Hardy went out with a bang, giving us the classic ladder/Swanton spot, in addition to his usual high-level of self-sacrifice (including nearly blowing his groin out on a rope-crotch spot). Both men even landed on a ladder off of a Superplex spot, to which I think I'd prefer to go through a gimmicked table. The surprise ending, in which Undertaker "bodysnatched" his way into Hardy's place during Punk's celebration, made for a great visual.
4. The Shield Vs. Daniel Bryan, Kane & Ryback (TLC 2012)
Traditional TLC rules were not in play for this match, and it was merely a make-good for an injured CM Punk being unable to defend the WWE Championship against Ryback. What we were given in its place was certainly loftier, as it proved to be the perfect launching point of three stars who have occupied WWE's upper echelon in the years since.
The match, amid all of the chaos and thrills, showed that Dean Ambrose, Seth Rollins, and Roman Reigns were a tight-knit unit that could beat any three individual stars, simply on the merit of their advanced teamwork and tactical guile. No wrestlers would have a main roster debut this excellent until Ronda Rousey tossed around the McMahon-Helmsleys at the Superdome five years later.
3. Chris Jericho & Chris Benoit Vs. Edge & Christian Vs. The Hardy Boyz Vs. The Dudley Boyz (SmackDown, 24 May 2001)
Man, we went two whole entries without involving Edge - not sure how we survived such deprivation! Don't worry, the rest of the way is all Edge-related, and you've probably guessed that five other men will be cohabitating with him in the home stretch. For this entry, the Canadian Chrises join them for what I believe is the greatest match in SmackDown history.
Benoit would end up legitimately aggravating his neck during an out of the ring diving headbutt through a table, a tiny blight on an otherwise-excellent match, and on par with the two TLC matches that preceded it. That we got this match on free TV (a taped show, no less) was quite a treat from those early post-Attitude days.
2. The Dudley Boyz Vs. Edge & Christian Vs. The Hardy Boyz (WrestleMania X-Seven)
The greatest WrestleMania of all time. The greatest WWE event of all time. The end of the Attitude Era. All three of those phrases would require the TLC sequel to take place, with all six of the original participants vying once more for the World Tag Team titles. For WrestleMania, or any WWE event, to set an untoppable standard, and for Attitude to go out with a bang, X-Seven needed this match.
Really, I'd call this 1b to the list-topper's 1a, because they're both absolutely perfect. Same ambitious craziness, same breathtaking risks, same high drama. You couldn't do any wrong putting all six of these men on display with the designated weapons, and they always over-delivered. Edge spearing Jeff Hardy out of the sky will always be a quintessential WrestleMania moment, too.

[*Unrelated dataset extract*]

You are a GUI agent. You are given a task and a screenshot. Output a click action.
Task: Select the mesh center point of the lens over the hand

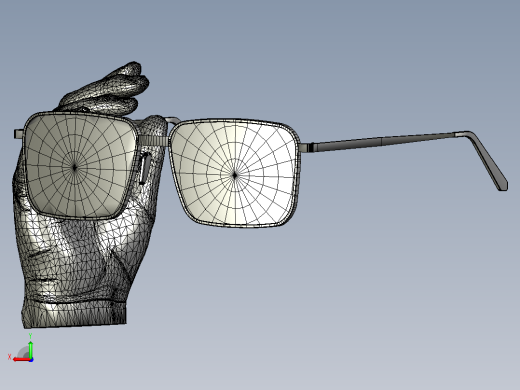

1. Edge & Christian Vs. The Hardy Boyz Vs. The Dudley Boyz (SummerSlam 2000)
Conventional wisdom and common horse sense had The Hardyz capturing the gold in their home state of North Carolina, which Edge would later say he was under the assumption would happen. Instead, WWE threw a swerve into the works, and had the Awesome Bros eke out the victory in what was the first official TLC match (WrestleMania 2000 was merely a "triple ladder" match).
Highlighting this match were some of the scariest bumps ever taken in any such bout, even with the "can you top this" nature that permeates the sport. The one that stands out most to me was Matt Hardy's backwards fall off the ladder through the ringside table, a hellish Nestea Plunge. The first TLC remains the best one, and although there have been some classics since, they've all fallen a hair or two short of the original. And there's no shame in being beaten by the best.